Certainly, each of those therapies have their own toxicities. That is very important to pay attention to. While these therapies might have the best overall survival outcomes, we also think about the patient and what we are giving them. It is a lot different giving these triplet therapies to a healthy 65-year-old man vs an 88-year-old patient who has had a heart attack and diabetes and all those things. We can only take data so far—what really matters is the patient sitting in front of you.

Have you seen the shift to triplet therapy change outcomes in your practice?

I had a patient who presented to my clinic, maybe a month ago, with an elevated PSA of 40. We biopsied and scanned him. [He had] diffuse metastatic prostate cancer. We quickly got him started on ADT with an antagonist, and now, he is starting triplet therapy this week. We’re yet to see how he does [but] I think he is going to do really well.

It was encouraging to me to see how quickly we could get that process going.

Getting tissue, getting diagnosis, [and getting him] on triplet therapy within a month is certainly overwhelming for a patient, but for someone like him who is a relatively young, in his 60s, working, healthy guy—we want to treat him aggressively.

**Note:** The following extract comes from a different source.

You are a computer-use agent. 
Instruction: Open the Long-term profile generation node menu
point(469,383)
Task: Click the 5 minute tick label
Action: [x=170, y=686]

Will you be talking about PARP inhibitors? From a nursing perspective, what are some key things to know about this class of drugs?

The big thing—especially from a nursing perspective—to know about PARP inhibitors is that it requires genetic testing. Understanding germline vs somatic testing, understanding how we get those—is it blood or is it tissue—and just how to navigate genetic testing and knowing when do we incorporate genetic counselors, is the big takeaway. Genetic testing can sound really scary to some patients, but helping patients understand the importance of it [has become key].

How do you talk to patients about genetic testing? What are the implications of genetic testing in prostate cancer?

Usually, they have no idea what we are talking about. Sometimes, patients will [ask], “What are you doing with that information?” We help them understand that it is anonymous, and it is for their treatment—it is not for anything else. But, usually, the response I get is, “I have no idea what you're talking about. Please explain more.” That is why it is important for nurses who are doing that education, who are drawing and coordinating those labs, to understand why we're doing it, what it is, and how we're doing it.

I have a patient who has not progressed. We treated him locally with radical prostatectomy. He is young—in his 40s—with significant family history. Given his diagnosis under age 55, and his family history, at his first postoperation visit, we were sent him to germline testing, and he came back with a BRCA2 mutation.

With genetic testing, of course PARP inhibitor [eligibility] is important, but it is also important information for the patient and their families. So, we got him right into genetic counseling, and they can counsel him on, does he need to start routine colonoscopies earlier? Does he need skin checks earlier? For his children, when or what do they need to start doing?

Genetic testing is not just about getting therapies but also [providing] information for the patients and their whole family.